From the above graph, we can observe that- 
* Men tend to show a higher chance of getting melanoma, however this can again be a case of sampling bias. 
* In case of both the males and females, people aged between 40-70 fall in the high-risk bracket in terms of developing melanoma.

In [None]:
f, ax = plt.subplots(1, 2, figsize = (20, 8))
sns.countplot( x = 'anatom_site_general_challenge', data = confirmed_df, ax = ax[0])
sns.countplot( x = 'anatom_site_general_challenge', hue = 'sex', data = confirmed_df, ax = ax[1])
f.show()

Observations from the graphs above:
* The torso has the most number of diagnosed cases of melanoma, followed by the lower extreme and upper extreme regions of the body.
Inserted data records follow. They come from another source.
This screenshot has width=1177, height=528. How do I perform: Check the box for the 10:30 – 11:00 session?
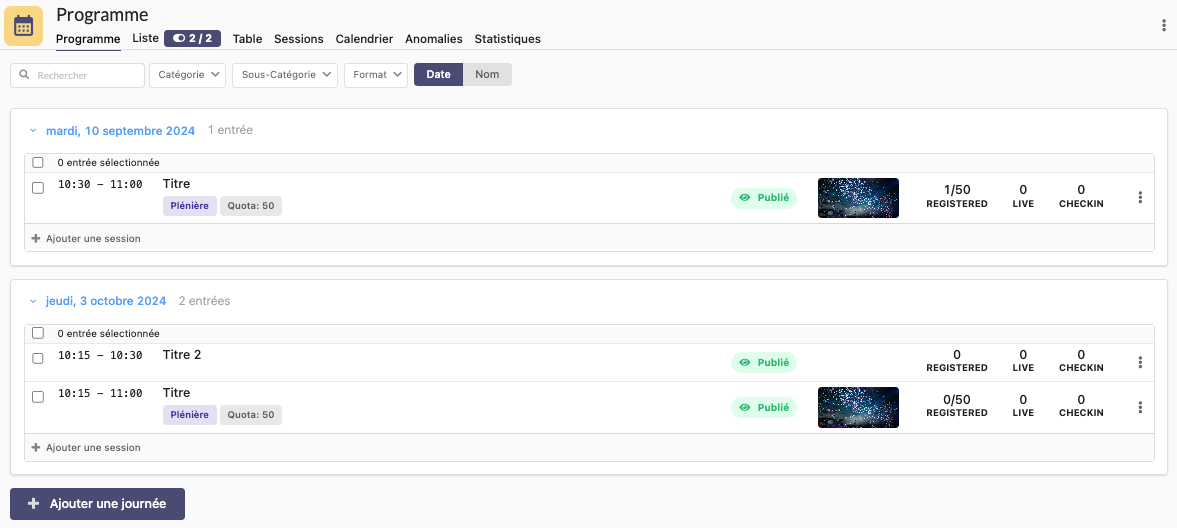tap(38, 187)
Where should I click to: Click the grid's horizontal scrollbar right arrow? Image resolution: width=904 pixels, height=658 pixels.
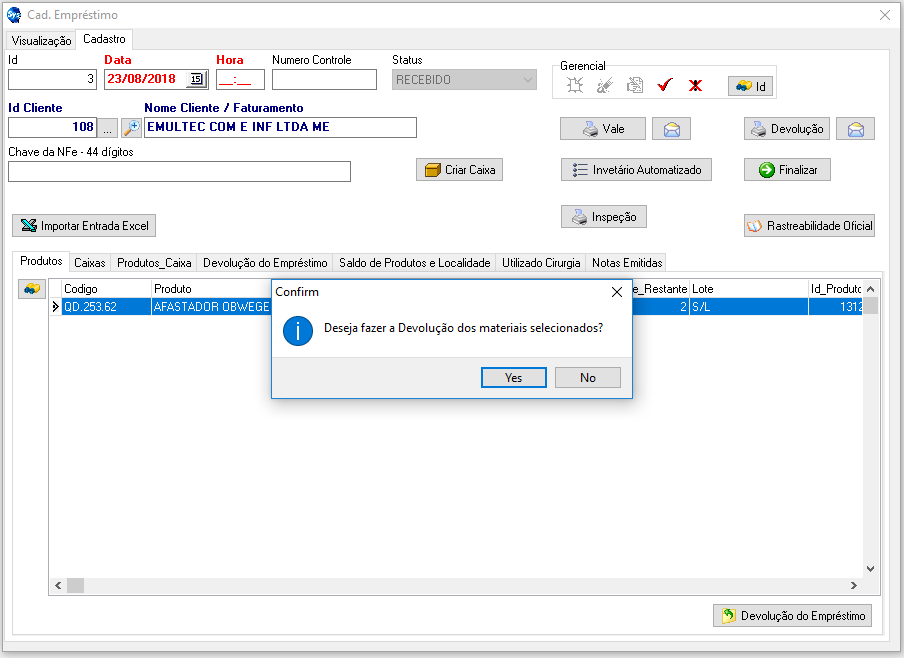[x=853, y=586]
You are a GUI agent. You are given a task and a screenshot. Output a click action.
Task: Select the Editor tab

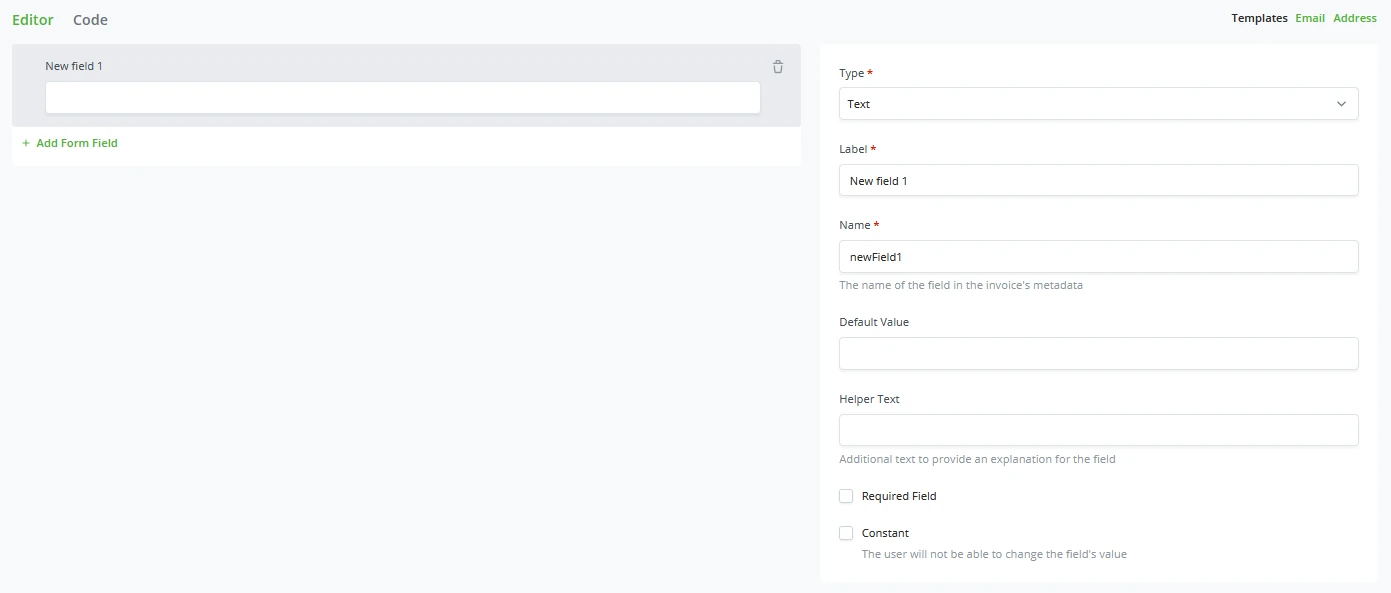pyautogui.click(x=33, y=20)
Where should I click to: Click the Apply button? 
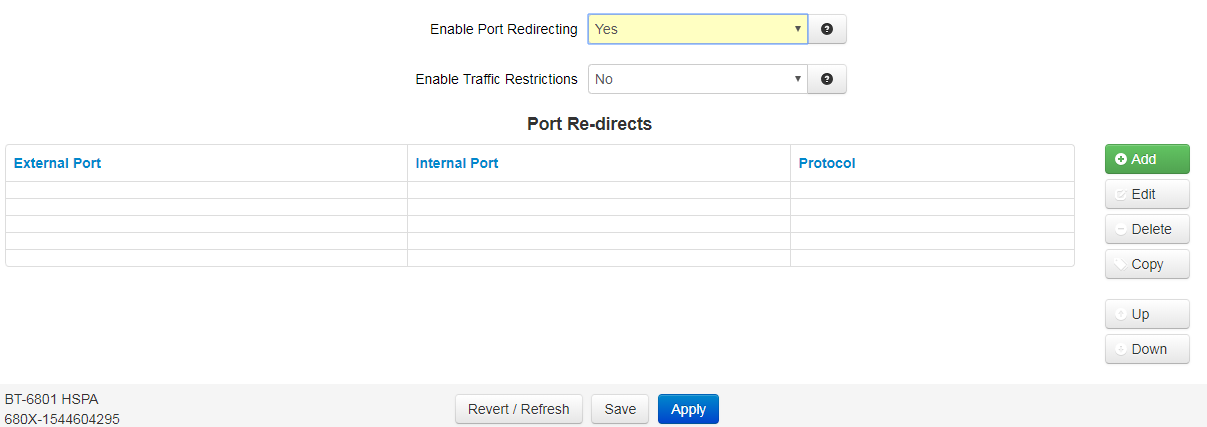(688, 409)
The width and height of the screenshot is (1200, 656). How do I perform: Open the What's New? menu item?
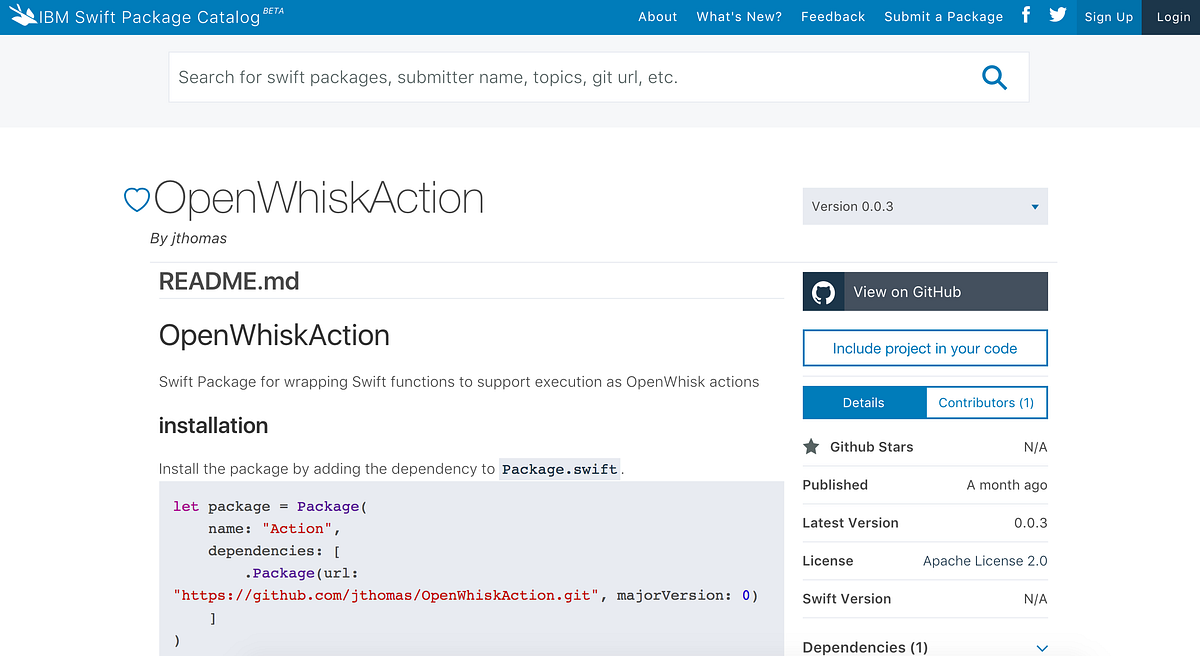coord(739,16)
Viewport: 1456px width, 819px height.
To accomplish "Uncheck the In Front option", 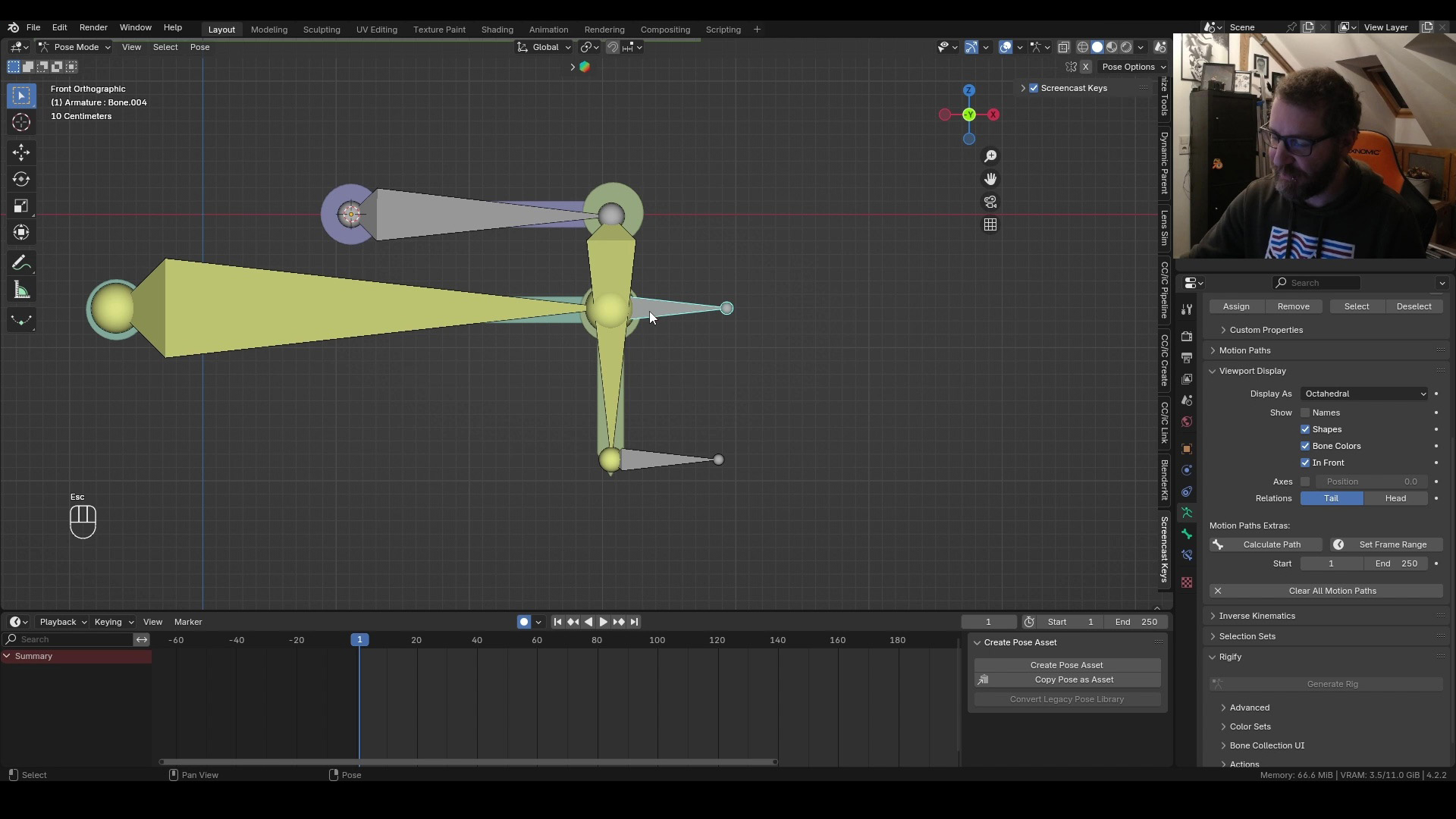I will [1305, 463].
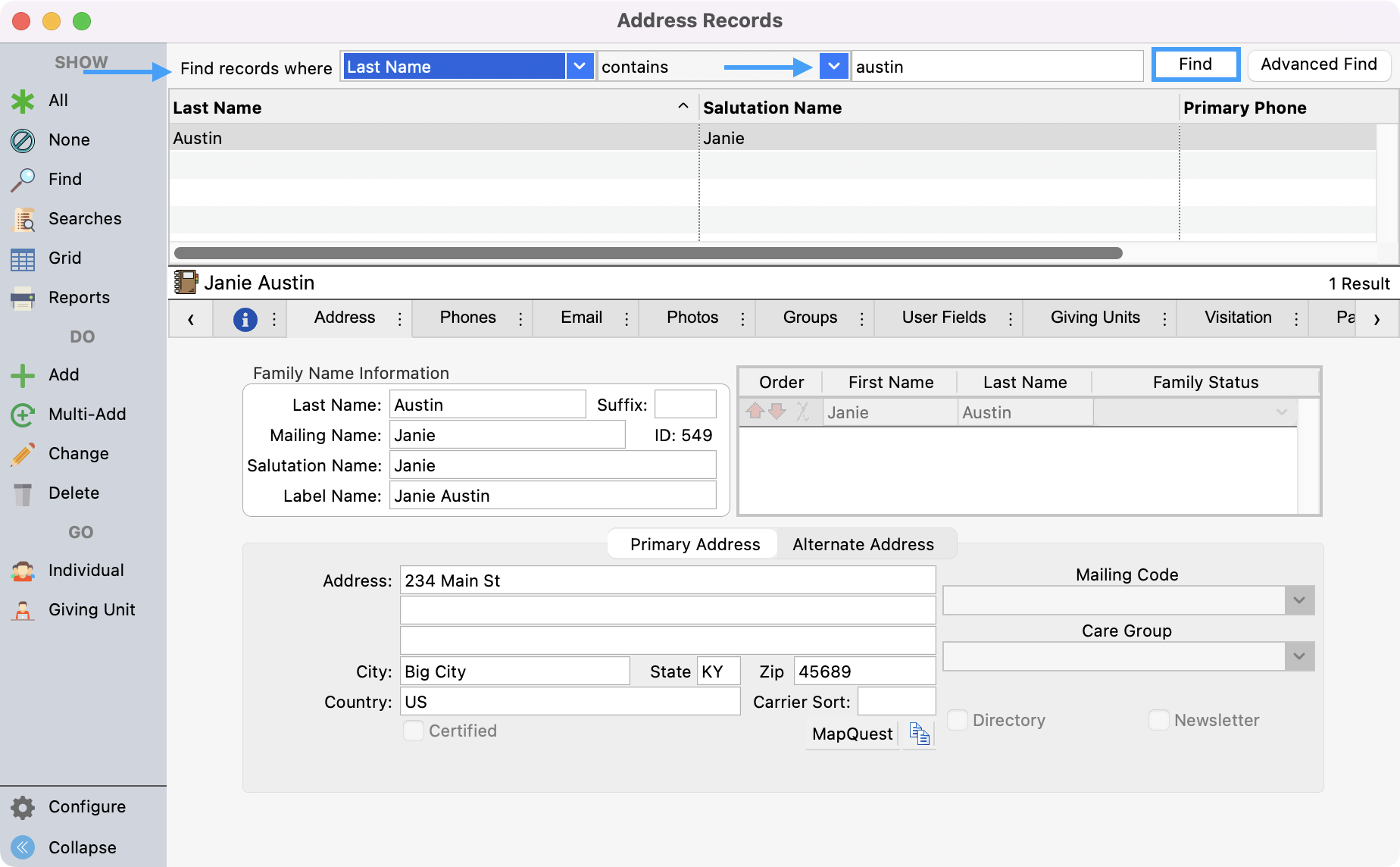The image size is (1400, 867).
Task: Toggle the Directory checkbox
Action: (x=958, y=720)
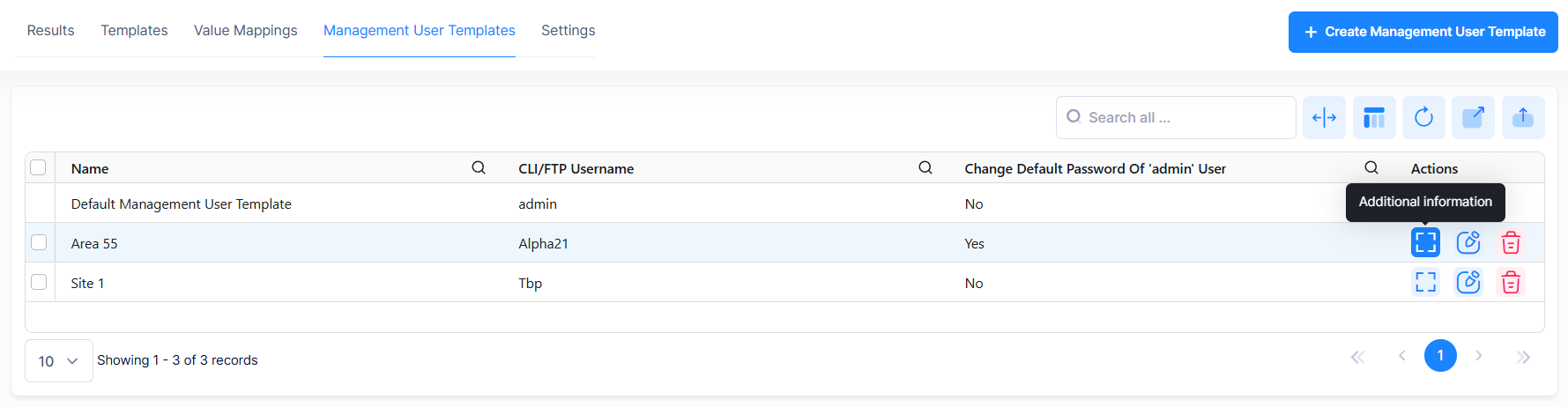
Task: Open the Settings tab
Action: pos(568,30)
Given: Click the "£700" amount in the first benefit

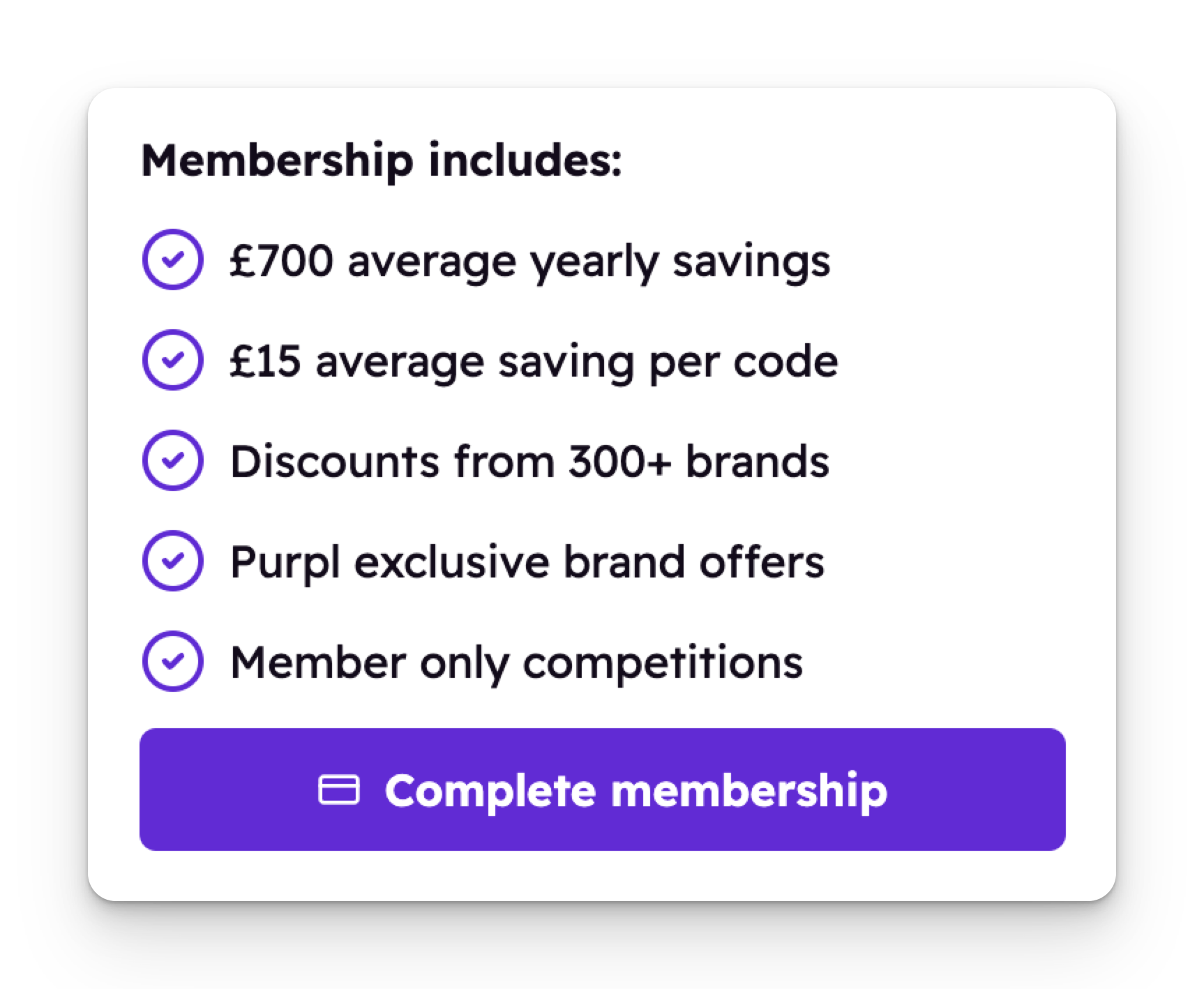Looking at the screenshot, I should (281, 262).
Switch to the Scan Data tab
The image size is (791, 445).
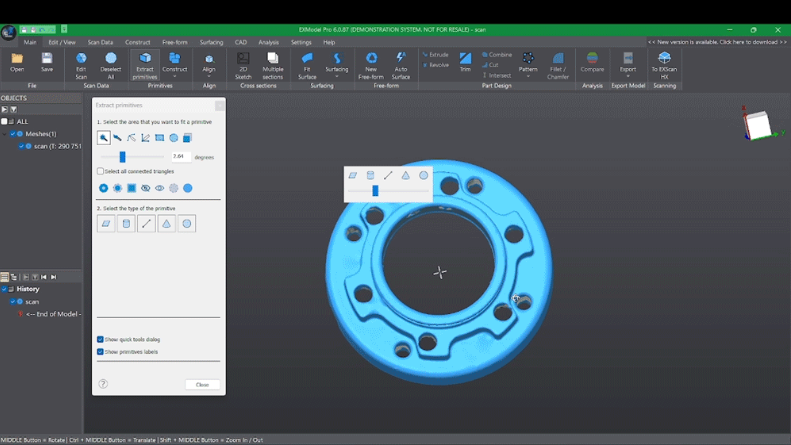[x=100, y=42]
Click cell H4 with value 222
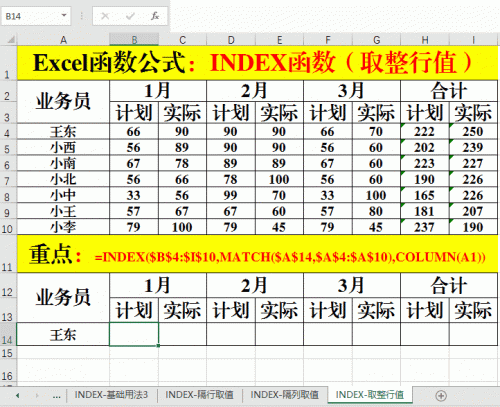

However, considering the high sampling bias in our data, it can't be said with certainty that torso is the most common anatomical site for melanomous tumors/moles.
* In case of number of confirmed cases, the above graphs show that men tend to have a higher chance of developing melanoma as compared to women. 
* This trend is visible for the number of cases in almost all anatomical regions except the oral/genital region, for which women show a significantly higher number of cases as compared to men.

**NOTE**- *These are just observations made on the basis of the visualization given above. These trends may or may not represent actual statistics.*

Now that we are done with the basic EDA part, let us view a few images from our dataset.

In [None]:
sns.set_style('white')

def train_img_viewer(index):
    """Shows image in the training dataset at the random index that the user provides.
    
    Args-
        index- index of the image
    Returns-
        None
    """
    
    img_info = train_df.loc[index,['image_name', 'benign_malignant']]
    img_name = img_info.image_name + '.jpg'
    img_class = img_info.benign_malignant
    path = '../input/siim-isic-melanoma-classification/jpeg/train'
    img_path = os.path.join(path, img_name)
    img = Image.open(img_path)
    transform = transforms.ToTensor()
    img = transform(img)
    print(img_class)
    plt.imshow(img.permute(1,2,0))

In [None]:
train_img_viewer(1)

In [None]:
train_img_viewer(91)

With this, we come to the end of the first part of the project. In the next part, we will define and train our binary classification model.